There are three key factors to consider when determining how clean EVs really are: vehicle and battery production emissions, cleanliness of the electricity used to charge the vehicle during its lifespan and the battery recycling/disposal process.
1. Vehicle production emissions
Vehicle manufacturing is more resource-intensive for EVs today than for producing internal combustion engine (ICE) vehicles, in large part due to the resource extraction required for an EV’s lithium-ion battery.
- While initial manufacturing emissions are higher for EVs, once on the road, EV emissions are so low that within 2 years ICE vehicles catch up and surpass the emissions from an EV. If the EV is charged using renewable energy, it can take as little as a year to be greener.
- Notably, the mining of the minerals for battery production is also becoming cleaner and more efficient and is expected to continue in a greener direction in the years to come.

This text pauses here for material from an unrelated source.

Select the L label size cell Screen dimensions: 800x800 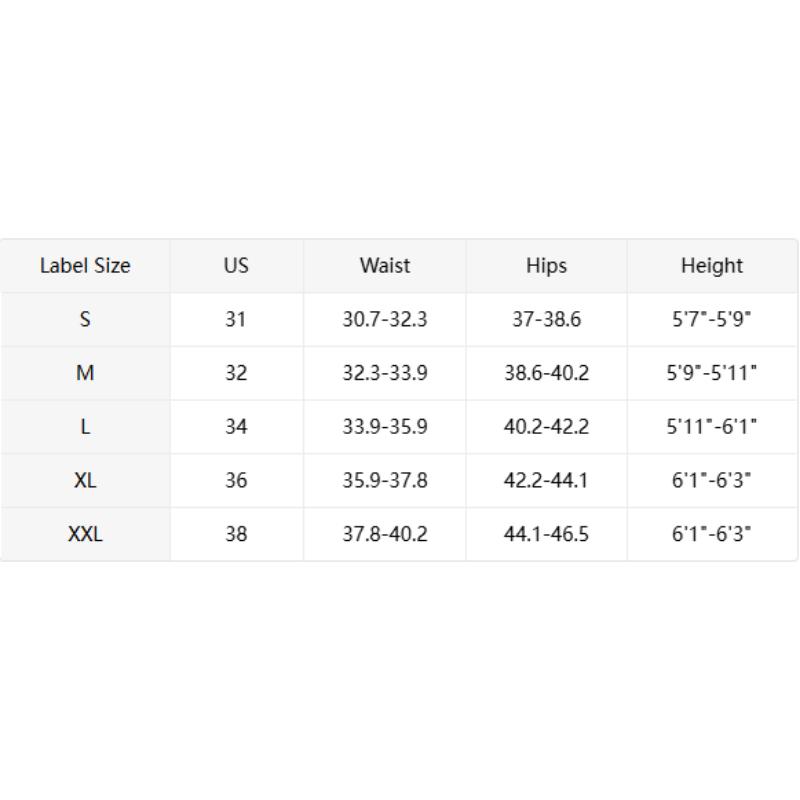[x=85, y=427]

2. Cleanliness of electricity
EVs have zero tailpipe emissions but the power used to charge them can cause emissions. This can vary depending on location, and the cleanliness of the power grid.

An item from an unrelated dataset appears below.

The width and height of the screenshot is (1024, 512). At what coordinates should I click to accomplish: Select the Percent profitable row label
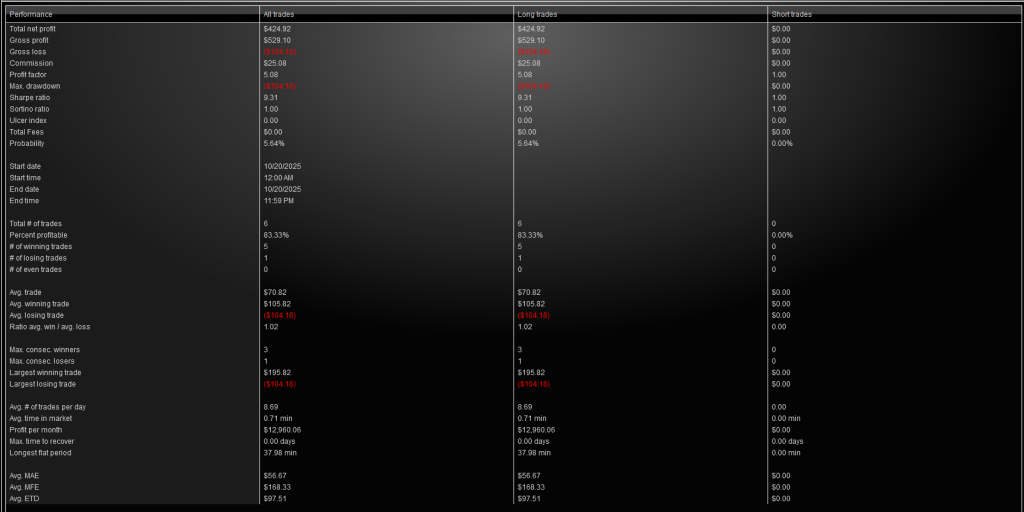tap(37, 235)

- For EVs to deliver the best GHG results, they should be charged using green power, which is clean electricity produced from renewable sources such as solar, wind, geothermal, and more. This type of power is ideal for charging EVs, and lowers electricity costs and greenhouse gas emissions, contributing to less overall pollution.
- According to the Canadian Electricity Association, Canada generates electricity with more than an 80% GHG emissions-free electricity mix. While innovations in renewable energy will continue to increase emission-free electricity, we do not yet have the technology and infrastructure to make a complete switch.
3. Battery recycling process
Initially, EV batteries were not designed for alternative uses after their lifespan in an EV and many ended up in landfills. This is beginning to change as EV technology continues to develop.
- An EV battery retains up to 80 percent of its charge capacity at the end of its life and can be useful in applications such as wheelchairs and other devices; residential energy storage or back up power; and energy storage in renewable systems.
- If an EV battery is not utilized for another purpose, innovations in recycling have seen several companies, including Li-Cycle, a Canadian company, develop solutions that recover more than 95% of all raw materials found in lithium-ion batteries to further reduce emissions at the end of an EV’s lifecycle.